Our client is a full-service marketing firm founded by four marketing professionals that rose from the depths of the dotcom bust in San Francisco.
The Perfect Storm
San Francisco’s proactive approach in the 2010s to luring companies away from Silicon Valley established the City as the new epicenter for the tech economy. Over the past decade tech firms and coworking space providers gradually expanded into the City which more than doubled rents creating one of the country’s most expensive office markets. As a result, many traditional businesses and institutions were squeezed out of the City’s most desirable buildings and submarkets.
Then, on March 17, 2020, San Francisco issued a stay-at-home order. According to CoStar, daily asking rents on that date in the Financial District submarket were $74.59/RSF and vacancy was very tight at 6.5%. Two years later, San Francisco had the highest sublease availability rate in the country. On St. Patrick’s Day 2022, market uncertainty caused by the pandemic had tripled vacancy in the Financial District to a staggering 19.8% and had driven down asking rents to $59.20/RSF.
In the slow recovery from the pandemic San Francisco, with a large population of work-from-anywhere friendly companies, sat at the bottom of major metros nationwide in return-to-office rates. The energy that attracted tech firm employees to working and living in the City became the very thing that employees of work-from-anywhere companies now want to avoid.
When our client’s Civic Center submarket lease expired amid the pandemic they temporarily shifted to a work-from-home model while also securing a small coworking office for the principals rather than renew an office lease that they weren’t using. Because they were on a month-to-month lease and had clearly defined business and real estate objectives they were well prepared when the time came to return to the office.
One of their most important requirements was for the office to be located near public transportation which in San Francisco means along BART, Muni bus, light rail Metro trains, streetcar and iconic cable cars lines. To find the best combination of value and fit we searched for turnkey spaces with little to no tenant improvement work required. And, the building had to be dog friendly.
Solution & Process
The good news for tenants is that the pandemic has created plenty of options. In fact, you could easily find over 100 spaces that met their rough size, layout, and location criteria. We needed to refine our search to a manageable list of space alternatives.
Class of Office Building. We settled on Class B Office buildings which offer “character” without the abundant amenities that a class A building have. They tend to have average finishes, adequate systems and overall good condition.
Term. Pre-COVID there was a direct correlation between the lease term you were willing to commit to and the quantity and quality of options you would have. But that all changed with the pandemic. Some Landlords that previously demanded five- or seven-year lease terms were now insisting on shorter terms. Some didn’t but that needed to be vetted. Our client was steadfast in their desire for a longer lease term to minimize the future disruption to their business.

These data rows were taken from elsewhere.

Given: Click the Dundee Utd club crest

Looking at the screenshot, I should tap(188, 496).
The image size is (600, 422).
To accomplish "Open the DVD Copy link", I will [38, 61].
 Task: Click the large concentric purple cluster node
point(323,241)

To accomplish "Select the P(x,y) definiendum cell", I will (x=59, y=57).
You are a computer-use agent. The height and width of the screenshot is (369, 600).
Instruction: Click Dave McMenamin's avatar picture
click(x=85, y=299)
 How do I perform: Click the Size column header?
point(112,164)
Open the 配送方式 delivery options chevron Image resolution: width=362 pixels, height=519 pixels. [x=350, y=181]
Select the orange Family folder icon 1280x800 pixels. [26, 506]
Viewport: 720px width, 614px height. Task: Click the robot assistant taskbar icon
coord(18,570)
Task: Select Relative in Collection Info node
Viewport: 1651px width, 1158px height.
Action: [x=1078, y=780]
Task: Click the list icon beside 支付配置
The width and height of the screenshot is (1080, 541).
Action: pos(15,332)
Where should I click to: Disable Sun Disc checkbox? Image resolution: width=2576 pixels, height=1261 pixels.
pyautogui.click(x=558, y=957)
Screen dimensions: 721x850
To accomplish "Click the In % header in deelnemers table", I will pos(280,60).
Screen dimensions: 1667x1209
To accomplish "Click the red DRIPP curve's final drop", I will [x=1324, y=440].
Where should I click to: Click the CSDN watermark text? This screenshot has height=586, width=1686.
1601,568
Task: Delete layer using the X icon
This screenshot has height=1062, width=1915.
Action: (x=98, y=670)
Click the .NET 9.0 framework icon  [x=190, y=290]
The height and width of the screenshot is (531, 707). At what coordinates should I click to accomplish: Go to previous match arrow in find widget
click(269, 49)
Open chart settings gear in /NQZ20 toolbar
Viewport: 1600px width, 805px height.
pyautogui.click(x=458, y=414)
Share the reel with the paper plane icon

Budget. Rather than focusing on rent per square foot, we determined up front what the budget was for occupancy costs including but not limited to operating expenses “pass-through”, base rent escalations, parking, utilities, janitorial, relocation, insurance, furniture, and other office fees. Focusing only on the alternatives that didn’t exceed their budget helped refine our search to a manageable list of alternatives. A building with the lowest base rent doesn’t always guarantee the lowest cost of occupancy.
Layout. No two spaces with the same square footage are the same. A rectangular space is much more efficient and will support more people than layouts with round or angled corners. We required some open space for collaboration, two medium offices, a small conference room and a kitchenette. We focused only on alternatives with efficient layouts that supported our requirements.
Amenities. Fiber internet, walking distance to transportation, quality bathrooms and even the number of electrical outlets were differentiators between similar space alternatives. These were not all deal breakers, but we communicated the desire for these amenities up front and were more quickly able to refine our search to a manageable list of alternatives.
Plan B. We thoroughly researched, toured, and engaged our options to give us a Plan B in case we were unable to work out an agreement with our top alternative. There is no negotiation leverage if you aren’t willing to walk.
The Shift in Negotiating Leverage
For the first time in a decade, tenants that were previously priced out of the highest quality spaces in San Francisco have gained negotiating leverage created by two years of pandemic. Office space with modern amenities in transit friendly locations can act as a catalyst for return-to-office initiatives as well as a competitive advantage for recruiting new talent.
As tenant representatives we work exclusively with tenants. Never landlords. We ended up negotiating a five-year direct lease for our client that was 42.9% below the 2020 starting rent for the same space. The landlord offered a large palette of concessions to make the lease even more enticing including tenant improvements, free rent, an OPEX cap, and a one-time exemption on a property tax pass-through in the event the building is sold to an outside buyer.
Now, a 42.9% drop in negotiated rent from pre-pandemic may be an outlier but it signals a shift in negotiating leverage from landlords to tenants.
Despite the pandemic, talent remains the fuel for viability and growth. While some tech firms with work-from-anywhere policies struggle with the uncertainty around their need for office space, businesses that want their employees to work from a central location are taking advantage of the staggering vacancy rate and return to the most desirable buildings and locations in San Francisco.